Sunday, April 17, 2011

University of Michigan Researcher Rand Discovers Previously Undetected Magnetic Property of Light!

This University of Michigan discovery by Steven Rand and his team may lead to cheap new high-voltage solar energy collectors. By collecting the combined magnetic component of light along fibers in glass, we may be able to 'rectify' (absorb) the energy into a material via magnetic forces and generate electric voltage while avoiding heat losses.

Light has electric and magnetic components. Until now, scientists thought the effects of the magnetic field were so weak that they could be ignored. What Rand and his colleagues found is that at the right intensity, when light is traveling through a material that does not conduct electricity, the light field can generate magnetic effects that are 100 million times stronger than previously expected. Under these circumstances, the magnetic effects develop strength equivalent to a strong electric effect.

What makes this possible is a previously undetected brand of "optical rectification," says William Fisher, a doctoral student in applied physics. In traditional optical rectification, light's electric field causes a charge separation, or a pulling apart of the positive and negative charges in a material. This sets up a voltage, similar to that in a battery. This electric effect had previously been detected only in crystalline materials that possessed a certain symmetry.

"It turns out that the magnetic field starts curving the electrons into a C-shape and they move forward a little each time," Fisher said. "That C-shape of charge motion generates both an electric dipole and a magnetic dipole. If we can set up many of these in a row in a long fiber, we can make a huge voltage and by extracting that voltage, we can use it as a power source."

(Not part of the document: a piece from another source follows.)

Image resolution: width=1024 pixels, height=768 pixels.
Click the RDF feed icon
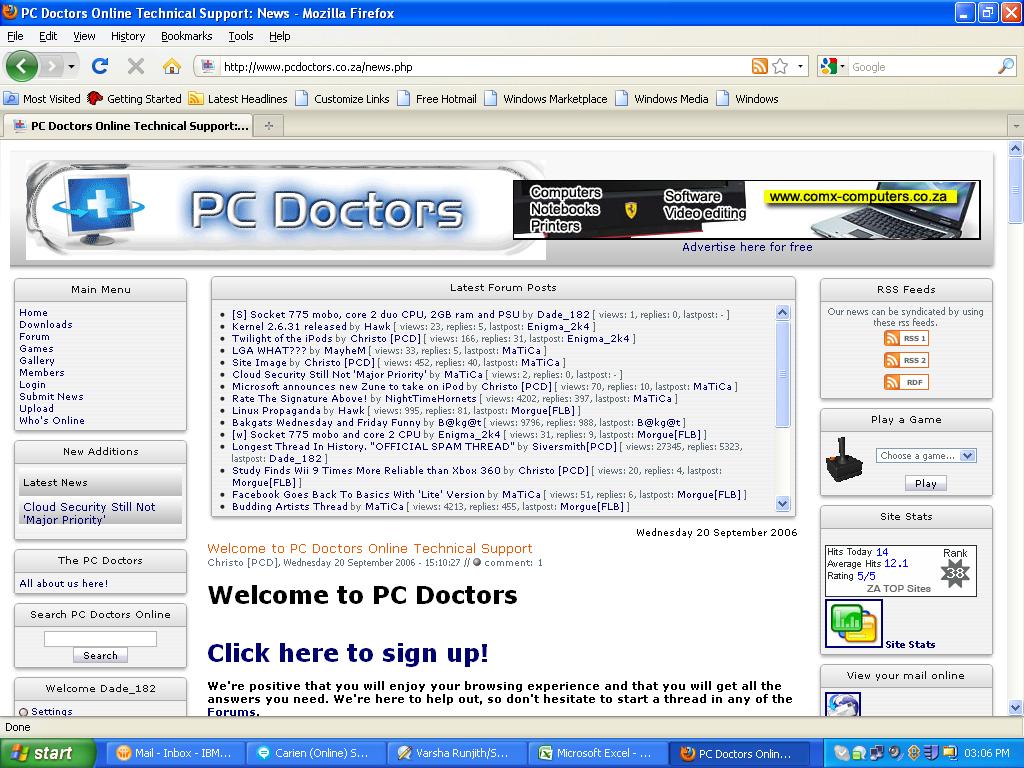point(906,382)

The light must be shone through a material that does not conduct electricity, such as glass. And it must be focused to an intensity of 10 million watts per square centimeter. Sunlight isn't this intense on its own, but new materials are being sought that would work at lower intensities, Fisher said.
"In our most recent paper, we show that incoherent light like sunlight is theoretically almost as effective in producing charge separation as laser light is," Fisher said.
The paper is titled "Optically-induced charge separation and terahertz emission in unbiased dielectrics." The university is pursuing patent protection for the intellectual property.